Sail fabric and weight. There is a fair amount of variability here between manufacturers. Sometimes a manufacturer might also produce a kite using two different fabric weights, using a light weight fabric for better low wind performance but potentially sacrificing durability.

You have a good beginner to intermediate kite with the Rage 2.5. If you want to fly in less wind, then consider getting a larger size kite next (maybe 3.5 to 4m). If you want to fly in higher wind, go smaller. I have a 2.5m Rage and a 1.8m Rage II. The Rage II has a AAA bridle adjustment (angle-of-attack). The 1.8m is a quick little kite in high wind. It's almost more like a quad line stunt kite than a power kite, although it can generate some pull in high wind. The 1.8m Rage II may still be available on Amazon and you could buy it kite only to save some bucks.

**RECORDS PROVIDED**
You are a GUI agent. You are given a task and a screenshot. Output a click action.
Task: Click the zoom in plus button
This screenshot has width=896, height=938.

---

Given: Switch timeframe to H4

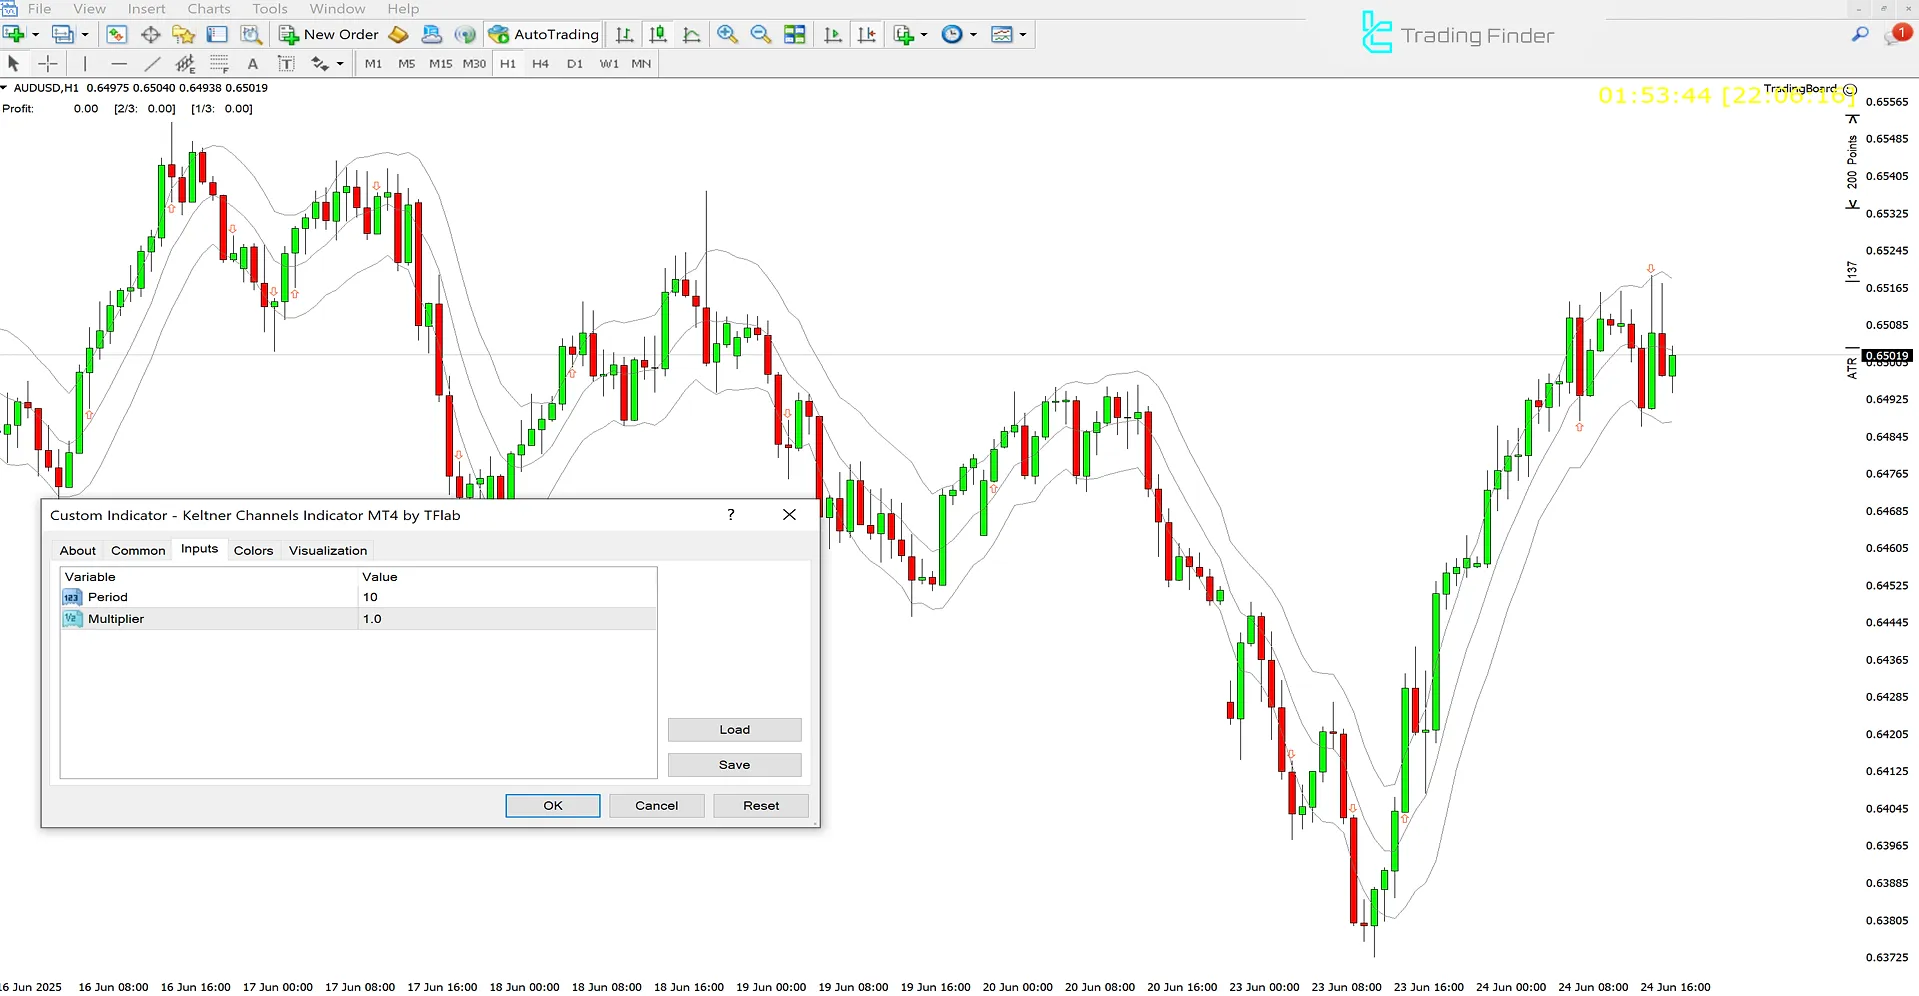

**DO THIS**
Write what comes next in the passage on power kite fabrics and sizes, starting right after its final sentence. The records were drawn from a separate source.

**EXERCISE RESPONSE**
As for your son, you could consider either a larger dual line foil or possibly the Rage 1.8m if the winds aren't too strong. The advantage of the Rage 1.8m is the added control of the brakes and you could introduce him to quad line flying. For dual line foils I like the HQ Symphony Pro Edge (I own a full set of those, purchased from shadeonme). The dual line foils are always good for teaching beginners.

There are lots of threads on this forum filled with advice.

When you get a new/different kite, it usually takes some time to get used to it. You will need to discover it's quirks, what wind conditions you enjoy flying it in, and potentially do some tuning of the brakes (or bridle adjuster if it has one).

Hope that helps.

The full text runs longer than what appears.